Lo primero que pensé cuando pisé tierra firme fue en la gran locura que estaba cometiendo. También pensé en que quizás la nota que había dejado en el comedor de casa esperando a que mi madre la encontrara, no había sido la mejor forma de despedirme de ella. Pero, la verdad, es que cuando di con lo que tanto había estado buscando, lo reconsideré y, sí., todo había merecido la pena. Encontré al tesoro que tanto ansiaba hallar; a mi abuelo.
No resultó tan fácil como cuentan las películas. Desde que llegué a esa isla, todo fueron obstáculos. Para empezar, cuando arribé me invadió una sensación de histeria. Llovía, era de noche y no alcanzaba ver más allá de mis narices. Decidí que no debía cundir el pánico, así que busqué un refugio y me prometí a mi misma que, una vez me despertará y tuviera las ideas más claras, me pondría en marcha. Ahora que estoy de nuevo en casa, suspiro aliviada, pero recuerdo esos días como el reto más grande al que me he enfrentado. Aun así, mi suerte cambió cuando, un día, mientras investigaba la isla, me topé con una aldea indígena. Al principio me costó comunicarme con ellos, pero, finalmente, optaron para darme cobijo y algo de comer. Un día se me ocurrió preguntarles por mi abuelo, un hombre entrado en años, con gafas y muy inteligente.

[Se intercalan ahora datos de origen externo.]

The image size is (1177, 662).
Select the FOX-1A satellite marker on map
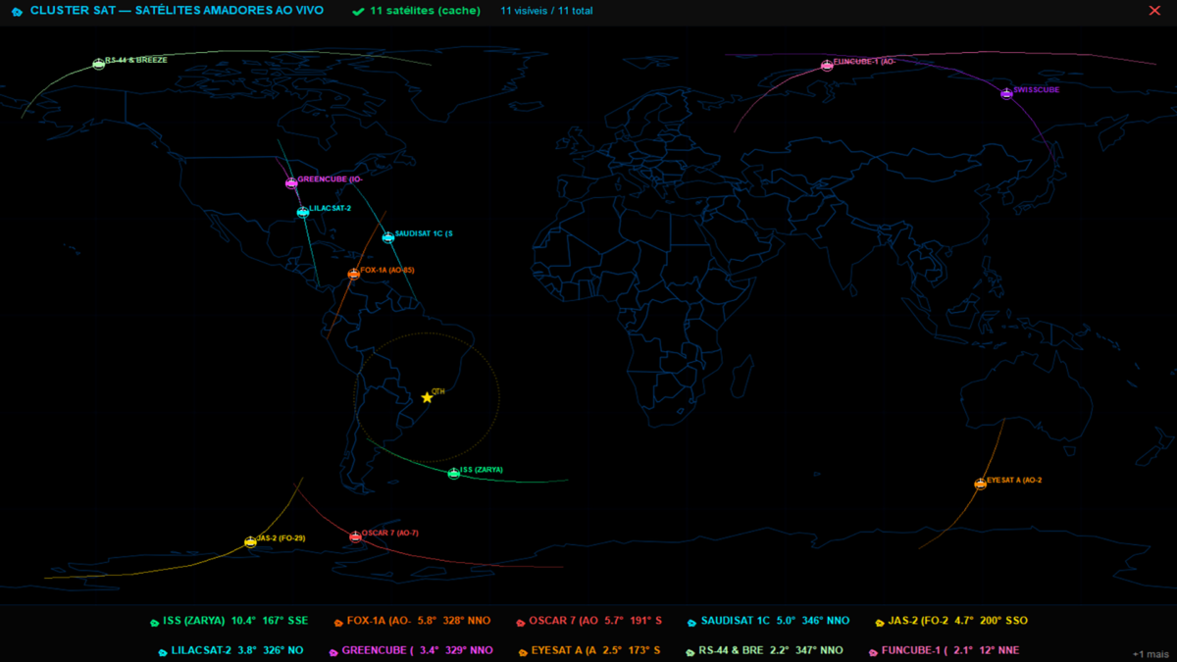pos(354,274)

Para mi sorpresa, la respuesta fue positiva. También me contaron que, aunque no sabían la ubicación exacta, vivía en una cabaña cerca de unas enormes cascadas. Aproximadamente, cada tres meses visitaba la aldea, en busca de comida y, a cambio, contaba increíbles historias que él mismo había protagonizado a lo largo de su estancia en la isla. Me resultó tan emocionante oír hablar de él que casi inmediatamente salí en su búsqueda, a pesar de las advertencias de la gente del poblado acerca de los peligros de la selva. Después de dos semanas y media sin éxito alguno regresé abatida a la aldea. Entonces decidí que sería mejor esperarle allí, pues aparecía en un mes supuestamente. Y así fue. Con más arrugas y más canas que antes de desaparecer, pero, al fin y al cabo, mi abuelo.
Nos pusimos al día. Me confesó que puso rumbo a alguna isla desconocida cinco años antes con el único objetivo de descubrir algo más allá de la ciudad en que vivía.
Y, entonces, admitió que quizás ya era hora de volver a casa. Con la ayuda de la tan generosa población de la aldea construimos una barca muy resistente y, tras despedirnos, zarpamos.
Cuando llegamos a España fuimos recibidos con alegría e incertidumbre por nuestra familia. Y entonces fui consciente de que no solo había encontrado el tesoro que estaba buscando, sino que, además, iba a poder disfrutar de él para el resto de su apasionante vida.